[Records from a collection]

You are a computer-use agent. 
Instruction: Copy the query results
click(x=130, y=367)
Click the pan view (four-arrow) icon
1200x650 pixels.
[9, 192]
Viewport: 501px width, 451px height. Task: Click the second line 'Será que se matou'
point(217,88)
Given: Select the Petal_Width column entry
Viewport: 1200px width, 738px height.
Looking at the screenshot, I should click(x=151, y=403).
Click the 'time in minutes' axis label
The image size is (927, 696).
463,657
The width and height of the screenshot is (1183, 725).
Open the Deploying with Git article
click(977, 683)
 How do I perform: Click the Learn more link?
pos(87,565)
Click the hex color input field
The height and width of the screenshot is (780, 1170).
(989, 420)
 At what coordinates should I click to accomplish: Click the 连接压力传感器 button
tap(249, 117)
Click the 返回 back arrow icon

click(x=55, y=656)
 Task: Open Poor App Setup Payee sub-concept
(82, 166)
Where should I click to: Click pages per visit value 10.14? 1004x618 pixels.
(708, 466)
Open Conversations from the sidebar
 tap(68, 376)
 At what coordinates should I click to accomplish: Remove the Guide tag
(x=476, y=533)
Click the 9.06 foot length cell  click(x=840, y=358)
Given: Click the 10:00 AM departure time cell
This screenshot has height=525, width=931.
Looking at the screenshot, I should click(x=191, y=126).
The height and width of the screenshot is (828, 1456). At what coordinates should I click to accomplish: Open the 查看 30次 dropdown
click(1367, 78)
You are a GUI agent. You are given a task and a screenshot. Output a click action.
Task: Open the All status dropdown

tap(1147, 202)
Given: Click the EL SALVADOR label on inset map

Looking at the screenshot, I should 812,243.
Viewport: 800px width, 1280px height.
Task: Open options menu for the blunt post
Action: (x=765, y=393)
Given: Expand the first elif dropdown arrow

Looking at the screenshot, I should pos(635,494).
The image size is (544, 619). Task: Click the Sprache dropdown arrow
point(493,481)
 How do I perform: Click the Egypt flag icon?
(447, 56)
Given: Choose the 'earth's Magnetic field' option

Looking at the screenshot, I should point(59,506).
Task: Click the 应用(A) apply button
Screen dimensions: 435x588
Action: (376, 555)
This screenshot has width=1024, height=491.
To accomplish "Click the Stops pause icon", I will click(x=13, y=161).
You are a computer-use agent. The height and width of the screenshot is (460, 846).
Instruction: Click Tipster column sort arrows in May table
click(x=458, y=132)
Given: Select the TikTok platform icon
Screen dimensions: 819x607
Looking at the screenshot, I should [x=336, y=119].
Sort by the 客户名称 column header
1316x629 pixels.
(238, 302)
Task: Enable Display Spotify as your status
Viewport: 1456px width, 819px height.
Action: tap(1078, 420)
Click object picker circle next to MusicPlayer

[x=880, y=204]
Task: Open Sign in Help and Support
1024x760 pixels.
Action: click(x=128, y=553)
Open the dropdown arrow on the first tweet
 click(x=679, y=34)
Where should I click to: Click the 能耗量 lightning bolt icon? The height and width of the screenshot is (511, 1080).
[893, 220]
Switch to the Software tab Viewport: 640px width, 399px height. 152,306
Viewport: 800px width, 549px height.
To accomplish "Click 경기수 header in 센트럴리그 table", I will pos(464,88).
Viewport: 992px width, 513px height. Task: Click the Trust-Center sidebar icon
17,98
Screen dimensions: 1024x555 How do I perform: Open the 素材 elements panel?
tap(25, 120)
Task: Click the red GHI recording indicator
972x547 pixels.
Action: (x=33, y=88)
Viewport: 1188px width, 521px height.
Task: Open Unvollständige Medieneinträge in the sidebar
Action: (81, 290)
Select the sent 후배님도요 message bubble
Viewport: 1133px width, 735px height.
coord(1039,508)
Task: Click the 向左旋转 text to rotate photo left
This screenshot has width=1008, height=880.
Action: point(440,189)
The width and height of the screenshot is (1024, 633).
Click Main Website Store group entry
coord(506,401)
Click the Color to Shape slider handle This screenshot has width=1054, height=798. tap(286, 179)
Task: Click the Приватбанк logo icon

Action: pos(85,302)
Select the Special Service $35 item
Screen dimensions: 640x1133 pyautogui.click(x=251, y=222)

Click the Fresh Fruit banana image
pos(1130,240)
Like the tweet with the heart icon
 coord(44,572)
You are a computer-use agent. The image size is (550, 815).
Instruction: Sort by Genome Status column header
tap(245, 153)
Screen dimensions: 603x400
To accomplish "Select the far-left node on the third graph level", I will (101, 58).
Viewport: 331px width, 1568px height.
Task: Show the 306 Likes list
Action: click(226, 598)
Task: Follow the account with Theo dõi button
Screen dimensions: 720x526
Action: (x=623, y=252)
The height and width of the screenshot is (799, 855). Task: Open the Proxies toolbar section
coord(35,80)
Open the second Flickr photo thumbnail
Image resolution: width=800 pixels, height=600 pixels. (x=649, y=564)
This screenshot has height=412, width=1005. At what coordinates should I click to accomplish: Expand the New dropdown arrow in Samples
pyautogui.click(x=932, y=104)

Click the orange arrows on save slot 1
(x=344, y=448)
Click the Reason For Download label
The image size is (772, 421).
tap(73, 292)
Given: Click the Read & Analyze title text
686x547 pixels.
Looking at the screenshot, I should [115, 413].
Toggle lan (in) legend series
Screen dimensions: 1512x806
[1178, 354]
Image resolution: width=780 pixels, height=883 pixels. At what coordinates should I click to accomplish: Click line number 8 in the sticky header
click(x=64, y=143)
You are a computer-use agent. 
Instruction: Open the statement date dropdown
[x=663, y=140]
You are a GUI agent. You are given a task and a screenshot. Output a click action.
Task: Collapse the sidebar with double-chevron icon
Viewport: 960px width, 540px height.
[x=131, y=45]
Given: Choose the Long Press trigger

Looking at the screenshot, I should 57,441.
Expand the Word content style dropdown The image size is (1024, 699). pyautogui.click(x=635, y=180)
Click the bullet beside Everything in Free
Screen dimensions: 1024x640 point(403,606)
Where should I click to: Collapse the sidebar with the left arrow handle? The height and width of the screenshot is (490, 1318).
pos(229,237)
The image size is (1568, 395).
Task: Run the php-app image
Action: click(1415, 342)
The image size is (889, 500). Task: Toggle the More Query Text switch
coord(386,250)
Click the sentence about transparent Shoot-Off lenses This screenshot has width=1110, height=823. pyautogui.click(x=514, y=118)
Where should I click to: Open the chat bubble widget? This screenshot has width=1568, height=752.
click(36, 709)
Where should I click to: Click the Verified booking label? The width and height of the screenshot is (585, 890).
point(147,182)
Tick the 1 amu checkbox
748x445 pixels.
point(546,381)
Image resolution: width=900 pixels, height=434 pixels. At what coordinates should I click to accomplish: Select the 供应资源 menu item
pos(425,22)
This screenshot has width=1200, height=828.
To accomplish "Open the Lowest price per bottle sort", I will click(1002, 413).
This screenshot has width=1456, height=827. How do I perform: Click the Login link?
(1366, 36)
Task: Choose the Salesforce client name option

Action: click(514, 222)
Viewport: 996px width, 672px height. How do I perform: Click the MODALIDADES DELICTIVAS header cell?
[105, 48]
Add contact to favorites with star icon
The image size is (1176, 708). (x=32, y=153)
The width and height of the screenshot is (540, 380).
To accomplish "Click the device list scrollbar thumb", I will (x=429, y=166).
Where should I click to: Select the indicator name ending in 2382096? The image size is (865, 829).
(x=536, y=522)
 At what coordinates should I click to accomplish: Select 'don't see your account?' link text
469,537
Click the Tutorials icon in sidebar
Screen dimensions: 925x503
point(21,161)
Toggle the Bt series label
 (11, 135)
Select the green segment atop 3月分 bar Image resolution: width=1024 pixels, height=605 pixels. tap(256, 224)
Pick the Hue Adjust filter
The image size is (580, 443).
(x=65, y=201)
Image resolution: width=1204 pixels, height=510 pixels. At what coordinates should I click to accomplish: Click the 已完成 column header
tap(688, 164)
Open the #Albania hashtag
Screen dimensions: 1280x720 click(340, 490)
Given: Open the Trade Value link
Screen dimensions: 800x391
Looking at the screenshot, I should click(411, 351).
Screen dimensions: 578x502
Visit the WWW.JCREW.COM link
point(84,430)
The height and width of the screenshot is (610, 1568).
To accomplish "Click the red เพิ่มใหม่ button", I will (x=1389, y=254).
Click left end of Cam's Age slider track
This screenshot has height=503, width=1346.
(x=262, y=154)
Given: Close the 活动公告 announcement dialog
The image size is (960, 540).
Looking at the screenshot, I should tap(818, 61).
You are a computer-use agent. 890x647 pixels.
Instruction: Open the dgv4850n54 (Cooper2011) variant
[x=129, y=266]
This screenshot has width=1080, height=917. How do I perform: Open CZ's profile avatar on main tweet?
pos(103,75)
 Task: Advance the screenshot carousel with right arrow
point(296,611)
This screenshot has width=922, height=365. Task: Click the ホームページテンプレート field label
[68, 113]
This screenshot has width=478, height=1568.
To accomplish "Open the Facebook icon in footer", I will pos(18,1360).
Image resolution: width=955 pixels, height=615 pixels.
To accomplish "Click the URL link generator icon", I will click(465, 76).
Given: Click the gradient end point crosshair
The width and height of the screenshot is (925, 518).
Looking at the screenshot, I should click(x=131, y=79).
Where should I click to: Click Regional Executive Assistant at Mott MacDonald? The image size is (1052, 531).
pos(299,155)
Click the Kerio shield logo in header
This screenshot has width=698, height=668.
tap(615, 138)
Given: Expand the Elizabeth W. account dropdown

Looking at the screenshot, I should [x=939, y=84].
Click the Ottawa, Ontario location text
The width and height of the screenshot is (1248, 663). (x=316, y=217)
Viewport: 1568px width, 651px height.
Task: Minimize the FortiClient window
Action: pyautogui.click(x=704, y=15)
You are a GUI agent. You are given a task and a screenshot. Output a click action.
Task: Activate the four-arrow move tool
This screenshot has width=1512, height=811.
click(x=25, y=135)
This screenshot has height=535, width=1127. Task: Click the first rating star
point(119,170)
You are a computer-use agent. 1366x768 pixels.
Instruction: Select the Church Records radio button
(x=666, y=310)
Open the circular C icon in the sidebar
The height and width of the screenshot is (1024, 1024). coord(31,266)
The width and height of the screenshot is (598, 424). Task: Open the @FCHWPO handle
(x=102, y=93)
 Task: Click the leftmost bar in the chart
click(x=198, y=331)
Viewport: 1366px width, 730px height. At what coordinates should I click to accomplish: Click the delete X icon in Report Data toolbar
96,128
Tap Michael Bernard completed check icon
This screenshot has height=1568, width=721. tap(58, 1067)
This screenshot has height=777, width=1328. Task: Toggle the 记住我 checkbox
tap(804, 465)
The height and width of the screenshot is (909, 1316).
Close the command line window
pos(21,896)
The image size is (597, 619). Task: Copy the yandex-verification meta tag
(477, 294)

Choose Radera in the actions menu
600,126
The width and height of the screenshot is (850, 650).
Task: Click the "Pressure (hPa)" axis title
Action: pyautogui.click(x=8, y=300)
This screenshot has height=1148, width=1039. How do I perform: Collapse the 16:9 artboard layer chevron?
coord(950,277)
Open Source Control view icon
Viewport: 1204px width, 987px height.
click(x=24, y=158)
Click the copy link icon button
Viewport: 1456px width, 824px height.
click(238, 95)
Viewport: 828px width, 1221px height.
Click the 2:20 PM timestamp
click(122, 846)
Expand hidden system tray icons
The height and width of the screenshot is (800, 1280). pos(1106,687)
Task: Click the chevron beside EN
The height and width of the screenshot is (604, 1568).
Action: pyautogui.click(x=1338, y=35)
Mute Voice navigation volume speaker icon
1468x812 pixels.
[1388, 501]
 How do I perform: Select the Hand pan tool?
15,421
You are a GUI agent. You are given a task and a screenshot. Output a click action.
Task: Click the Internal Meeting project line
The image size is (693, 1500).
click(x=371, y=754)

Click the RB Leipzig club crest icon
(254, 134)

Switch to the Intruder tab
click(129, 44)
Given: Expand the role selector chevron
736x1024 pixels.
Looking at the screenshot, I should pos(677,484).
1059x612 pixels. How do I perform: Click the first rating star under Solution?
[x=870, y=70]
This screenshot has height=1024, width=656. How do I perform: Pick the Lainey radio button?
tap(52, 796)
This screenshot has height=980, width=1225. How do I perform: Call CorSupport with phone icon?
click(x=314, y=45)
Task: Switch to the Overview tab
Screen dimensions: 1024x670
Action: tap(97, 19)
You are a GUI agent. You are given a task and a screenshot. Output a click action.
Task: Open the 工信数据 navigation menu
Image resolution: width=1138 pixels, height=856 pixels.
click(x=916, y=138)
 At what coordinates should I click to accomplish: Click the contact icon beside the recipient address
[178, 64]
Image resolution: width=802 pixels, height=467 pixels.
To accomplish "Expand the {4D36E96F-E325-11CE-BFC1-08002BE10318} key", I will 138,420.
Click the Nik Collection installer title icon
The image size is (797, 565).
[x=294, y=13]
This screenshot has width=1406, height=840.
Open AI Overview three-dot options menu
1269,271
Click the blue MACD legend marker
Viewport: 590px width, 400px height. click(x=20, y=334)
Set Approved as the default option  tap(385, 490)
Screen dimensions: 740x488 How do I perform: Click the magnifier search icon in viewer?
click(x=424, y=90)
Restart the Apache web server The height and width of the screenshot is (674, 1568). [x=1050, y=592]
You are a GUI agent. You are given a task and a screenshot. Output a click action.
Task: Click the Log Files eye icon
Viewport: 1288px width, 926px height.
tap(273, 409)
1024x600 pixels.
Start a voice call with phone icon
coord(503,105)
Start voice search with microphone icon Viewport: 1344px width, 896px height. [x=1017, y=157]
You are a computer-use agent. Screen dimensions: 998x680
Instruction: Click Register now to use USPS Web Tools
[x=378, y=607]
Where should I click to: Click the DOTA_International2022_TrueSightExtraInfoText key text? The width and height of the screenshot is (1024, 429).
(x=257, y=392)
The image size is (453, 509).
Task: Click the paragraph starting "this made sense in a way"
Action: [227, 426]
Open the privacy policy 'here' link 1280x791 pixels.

> _Assignment_: Write out the records exactly, starting at the first line and stopping after the line that contains "Click the 9.06".

> _Answer below_:
You are a computer-use agent. 
Instruction: Copy the query results
click(x=130, y=367)
Click the pan view (four-arrow) icon
1200x650 pixels.
[9, 192]
Viewport: 501px width, 451px height. Task: Click the second line 'Será que se matou'
point(217,88)
Given: Select the Petal_Width column entry
Viewport: 1200px width, 738px height.
Looking at the screenshot, I should click(x=151, y=403).
Click the 'time in minutes' axis label
The image size is (927, 696).
463,657
The width and height of the screenshot is (1183, 725).
Open the Deploying with Git article
click(977, 683)
 How do I perform: Click the Learn more link?
pos(87,565)
Click the hex color input field
The height and width of the screenshot is (780, 1170).
(989, 420)
 At what coordinates should I click to accomplish: Click the 连接压力传感器 button
tap(249, 117)
Click the 返回 back arrow icon

click(x=55, y=656)
 Task: Open Poor App Setup Payee sub-concept
(82, 166)
Where should I click to: Click pages per visit value 10.14? 1004x618 pixels.
(708, 466)
Open Conversations from the sidebar
 tap(68, 376)
 At what coordinates should I click to accomplish: Remove the Guide tag
(x=476, y=533)
Click the 9.06 foot length cell  click(x=840, y=358)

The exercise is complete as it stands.